Acuity (NYSE:AYI) reported a strong start to fiscal 2026, with first-quarter net sales climbing 20.2% to $1.1 billion.
The Atlanta-based industrial technology company, formerly known as Acuity Brands, saw its adjusted diluted earnings per share jump 18.1% to $4.69, comfortably outpacing analyst estimates of $4.45.
The quarterly performance was characterized by disciplined execution in a "flat to down" lighting market.
While traditional commercial construction remained soft, Acuity leveraged its high-growth Intelligent Spaces Group (ISG) and the integration of the QSC acquisition to drive the top-line beat.
Adjusted operating profit rose nearly 24% to $196.3 million, with adjusted margins expanding by 50 basis points to 17.2%.
CEO Neil Ashe credited the company's "Better. Smarter.

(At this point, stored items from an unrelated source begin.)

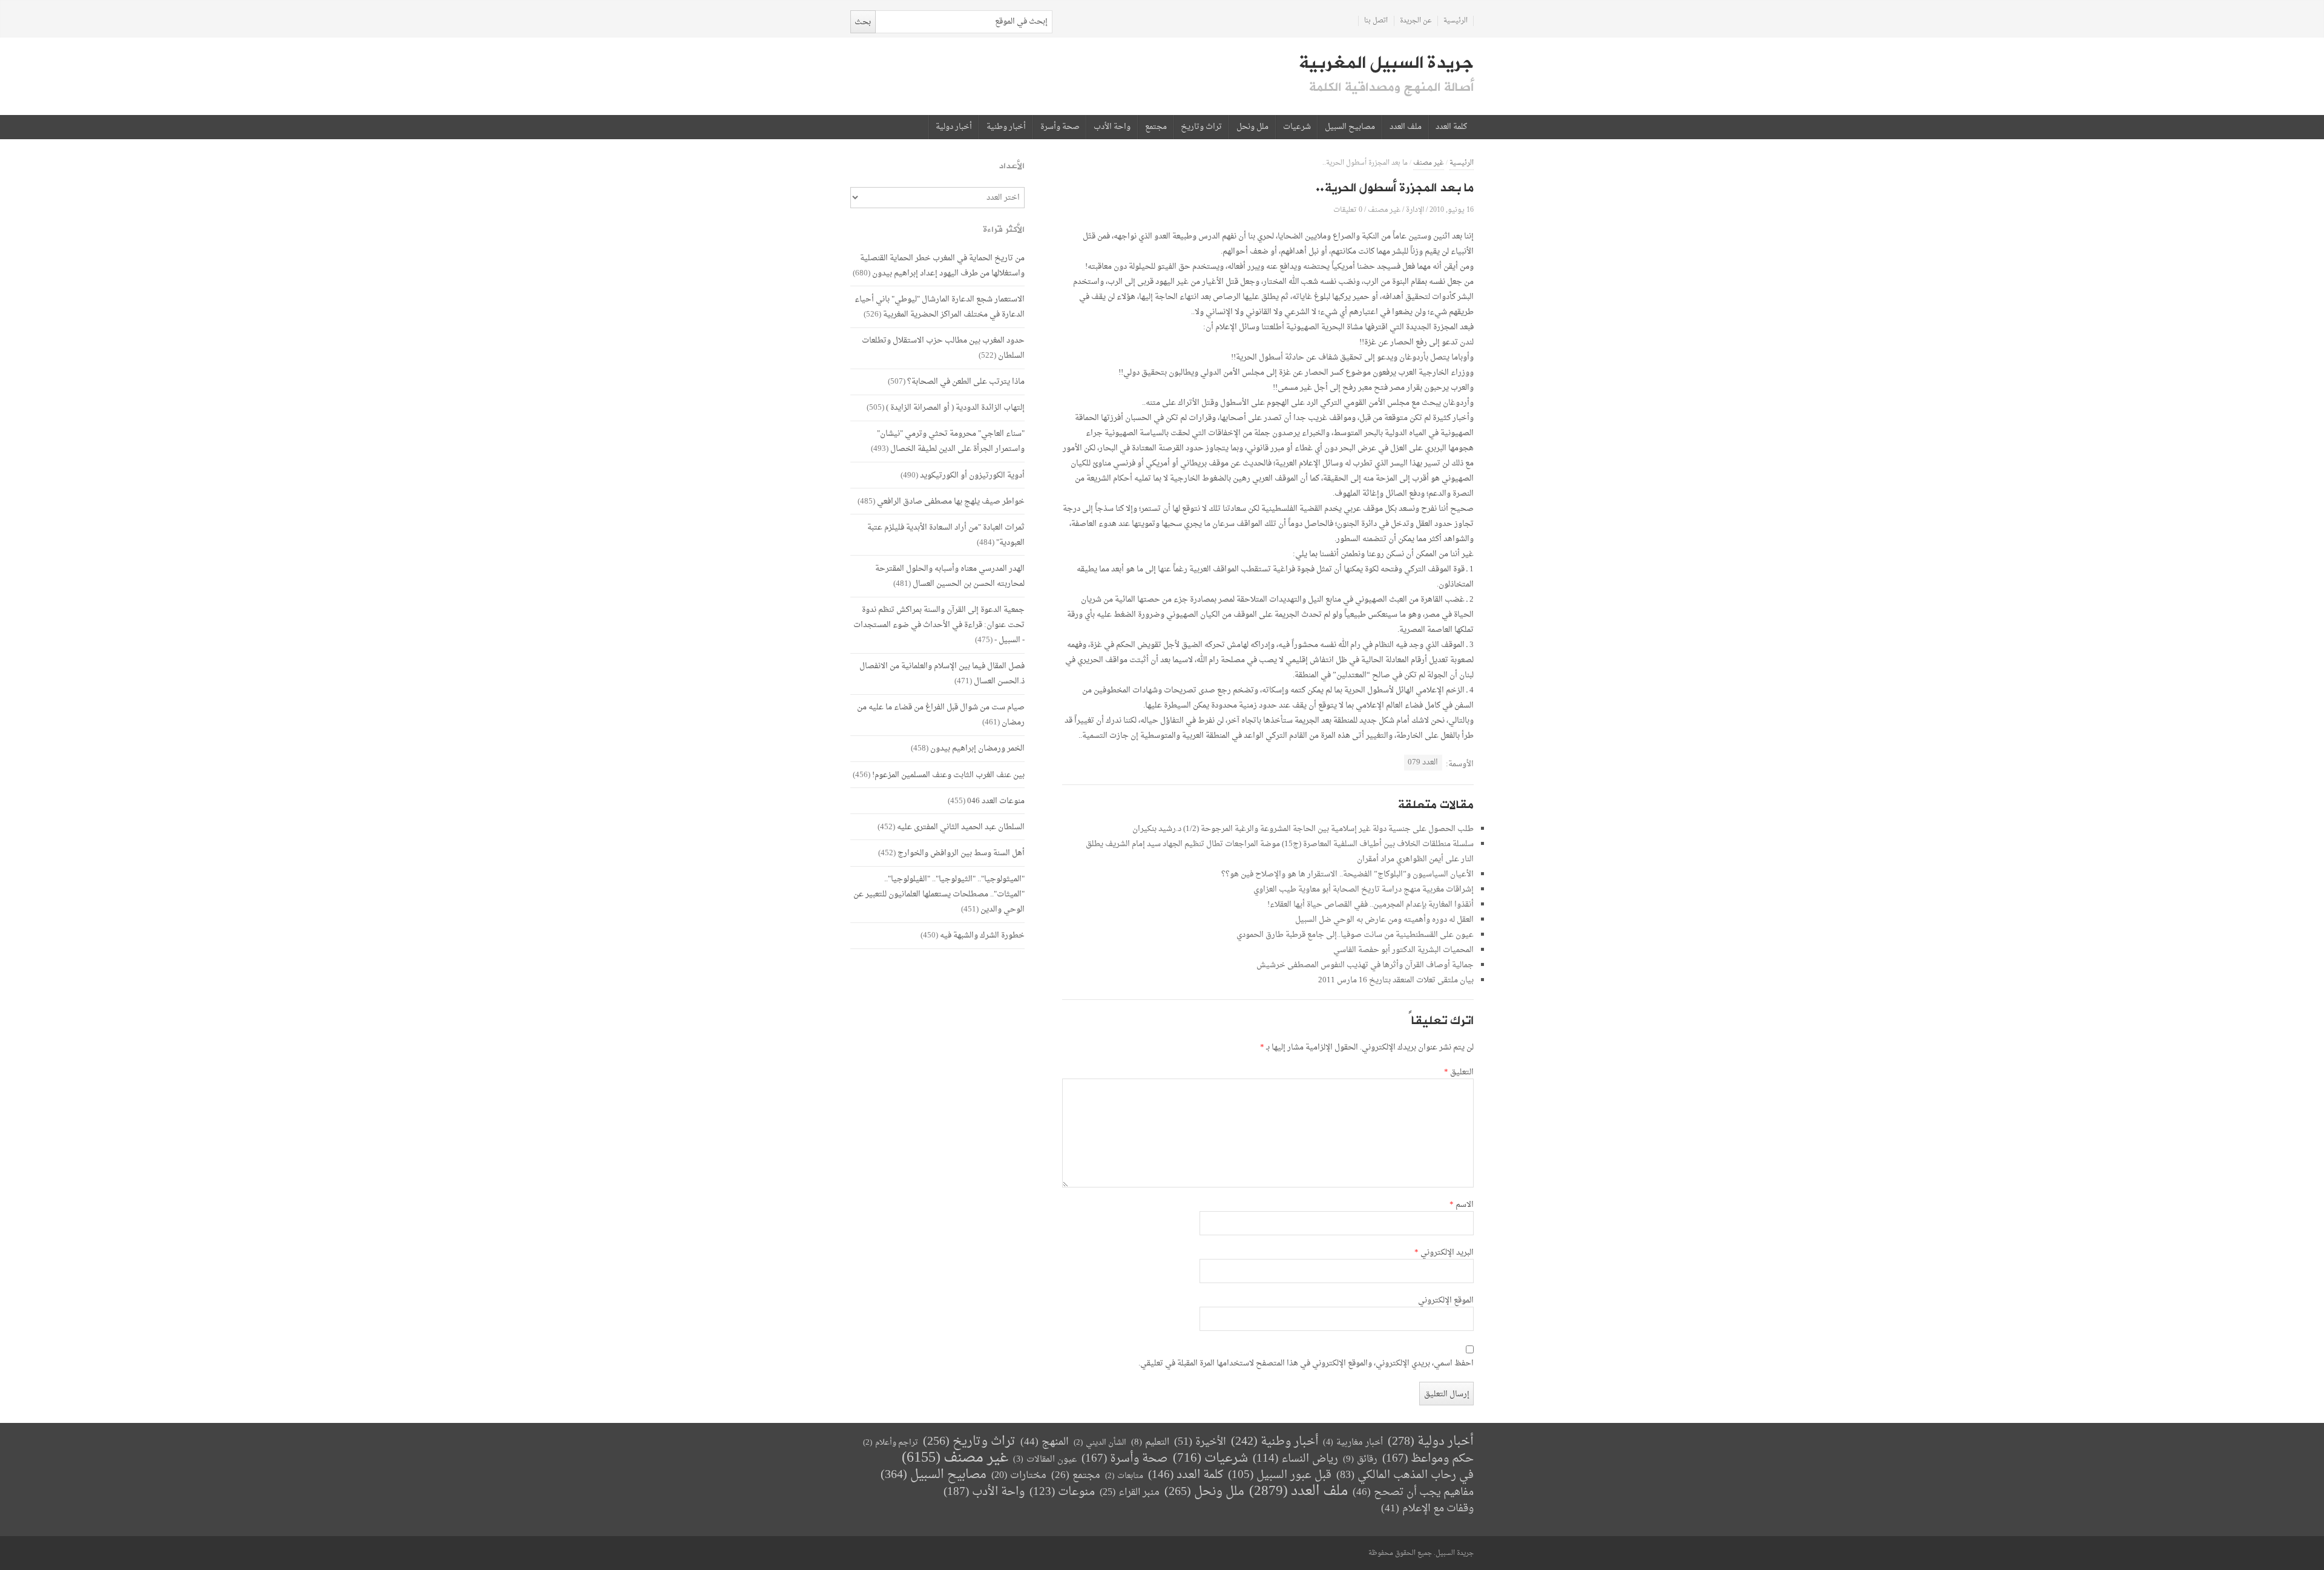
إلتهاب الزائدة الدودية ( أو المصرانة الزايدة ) (955, 407)
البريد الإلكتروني (1444, 1253)
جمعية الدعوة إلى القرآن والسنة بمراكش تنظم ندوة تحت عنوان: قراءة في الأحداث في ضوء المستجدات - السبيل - (939, 625)
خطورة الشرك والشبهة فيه (982, 935)
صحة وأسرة (1060, 127)
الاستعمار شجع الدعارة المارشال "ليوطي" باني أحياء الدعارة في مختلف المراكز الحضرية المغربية (940, 307)
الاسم (1461, 1205)
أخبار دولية (954, 127)
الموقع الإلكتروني (1446, 1301)
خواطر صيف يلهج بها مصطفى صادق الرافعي (951, 501)
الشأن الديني (1100, 1442)
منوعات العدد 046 (996, 801)
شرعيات (1297, 127)
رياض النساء (1295, 1459)
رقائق (1360, 1459)
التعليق (1459, 1072)
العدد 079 (1423, 762)
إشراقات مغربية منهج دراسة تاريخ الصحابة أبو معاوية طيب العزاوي (1363, 889)
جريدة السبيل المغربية (1386, 62)
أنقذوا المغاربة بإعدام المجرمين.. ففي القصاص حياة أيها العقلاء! (1370, 904)
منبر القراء (1130, 1492)
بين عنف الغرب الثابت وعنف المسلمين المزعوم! (948, 775)
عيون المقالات (1045, 1459)
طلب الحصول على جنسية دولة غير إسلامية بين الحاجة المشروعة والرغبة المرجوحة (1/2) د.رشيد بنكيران (1303, 828)
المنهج (1044, 1442)
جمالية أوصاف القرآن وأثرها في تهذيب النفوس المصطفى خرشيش (1365, 965)
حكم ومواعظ (1428, 1459)
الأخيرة (1200, 1442)
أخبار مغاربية (1353, 1442)
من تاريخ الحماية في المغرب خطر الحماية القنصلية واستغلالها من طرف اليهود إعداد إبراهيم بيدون (942, 266)
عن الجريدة (1416, 21)
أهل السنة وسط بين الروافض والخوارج (961, 853)
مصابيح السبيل (1350, 127)
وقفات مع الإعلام (1427, 1508)
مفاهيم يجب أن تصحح (1413, 1492)
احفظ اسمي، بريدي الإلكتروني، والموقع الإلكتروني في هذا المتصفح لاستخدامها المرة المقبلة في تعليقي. (1306, 1364)
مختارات (1018, 1475)
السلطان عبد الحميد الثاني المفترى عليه (961, 827)
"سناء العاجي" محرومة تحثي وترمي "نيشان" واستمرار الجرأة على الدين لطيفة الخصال (951, 441)
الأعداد (1012, 166)
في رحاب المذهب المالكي (1405, 1475)
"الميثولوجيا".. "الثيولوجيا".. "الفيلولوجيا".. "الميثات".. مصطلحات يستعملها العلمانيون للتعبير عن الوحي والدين (939, 894)
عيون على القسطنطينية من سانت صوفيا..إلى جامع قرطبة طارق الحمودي (1355, 934)
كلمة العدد (1451, 127)
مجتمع (1156, 127)
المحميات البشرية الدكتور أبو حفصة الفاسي (1403, 949)
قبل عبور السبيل (1279, 1475)
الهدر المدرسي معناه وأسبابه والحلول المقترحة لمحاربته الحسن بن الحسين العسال (950, 576)
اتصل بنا (1376, 21)
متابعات (1124, 1475)
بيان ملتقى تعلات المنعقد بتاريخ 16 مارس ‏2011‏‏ (1396, 980)
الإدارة (1415, 210)
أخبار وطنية (1006, 127)
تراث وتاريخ (1201, 127)
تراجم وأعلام (890, 1442)
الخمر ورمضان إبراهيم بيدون (977, 748)
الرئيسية (1455, 21)
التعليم (1150, 1442)
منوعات (1062, 1492)
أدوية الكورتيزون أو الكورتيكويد (972, 475)
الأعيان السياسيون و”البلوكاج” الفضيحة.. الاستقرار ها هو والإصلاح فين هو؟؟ (1347, 874)
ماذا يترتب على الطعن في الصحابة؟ (966, 381)
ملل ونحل (1252, 127)
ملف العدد (1406, 127)
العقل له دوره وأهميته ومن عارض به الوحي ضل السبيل (1384, 919)
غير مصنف (1428, 163)
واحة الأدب (1112, 127)
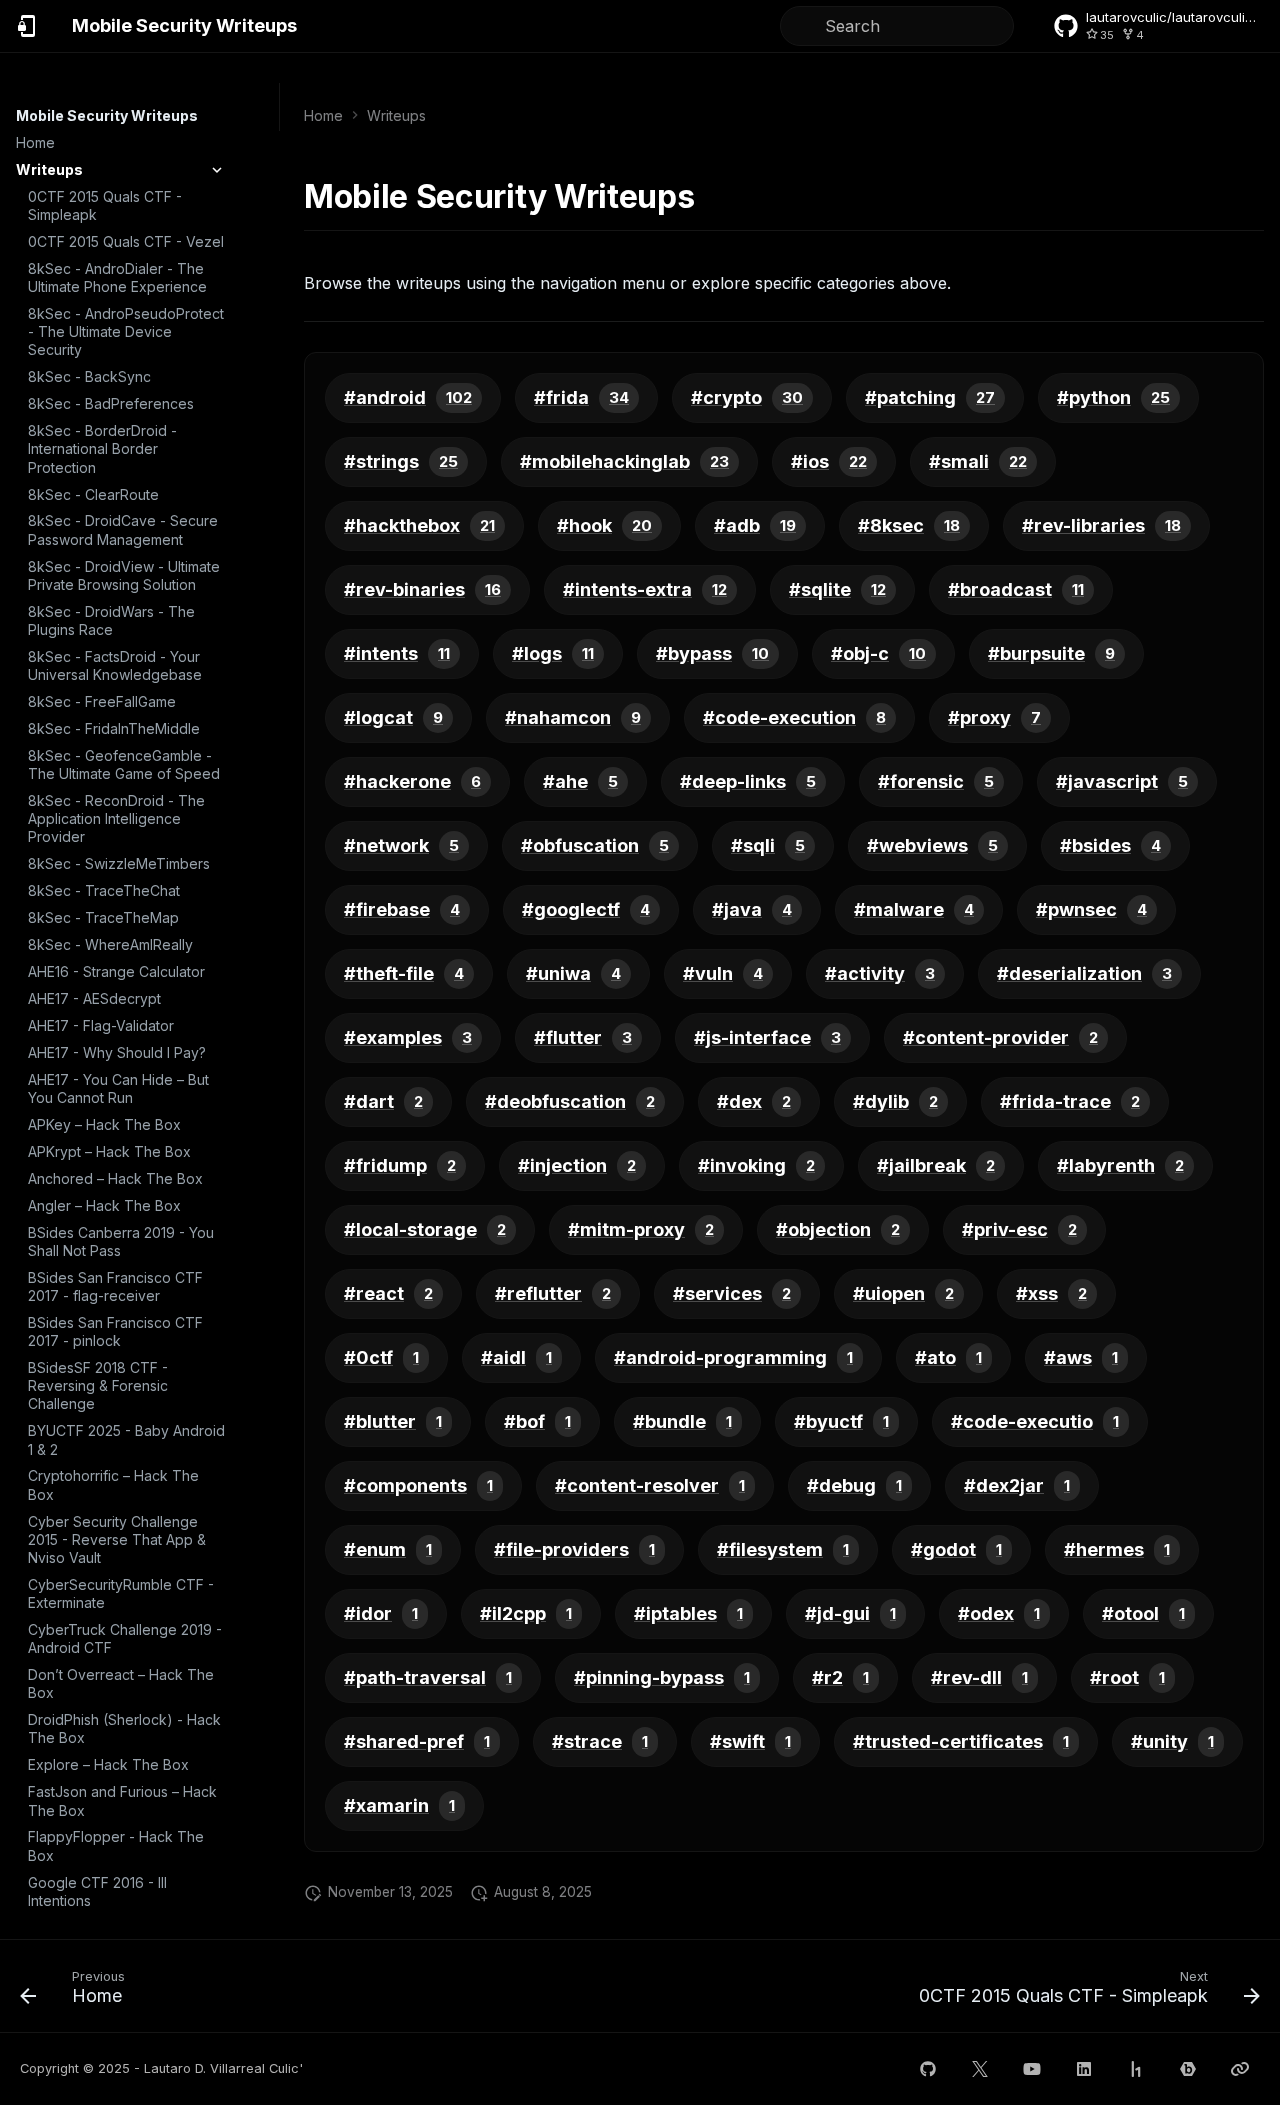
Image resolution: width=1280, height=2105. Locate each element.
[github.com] (928, 2069)
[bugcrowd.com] (1188, 2069)
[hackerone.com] (1136, 2069)
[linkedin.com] (1084, 2069)
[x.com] (980, 2069)
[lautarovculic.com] (1240, 2069)
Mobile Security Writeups (107, 115)
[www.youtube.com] (1032, 2069)
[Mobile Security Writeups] (28, 26)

Faster." operating system for maintaining profitability even as the firm navigated higher tariff costs through strategic pricing.
During the quarter, Acuity generated $140.8 million in operating cash flow, which it deployed toward a $100 million debt repayment and the repurchase of 77,000 shares.
The company enters the remainder of the year with a reinforced balance sheet and a focus on expanding into specialized verticals like healthcare.
Management had previously set a full-year 2026 sales target of $4.7 billion to $4.9 billion, a trajectory that remains supported by the Q1 results.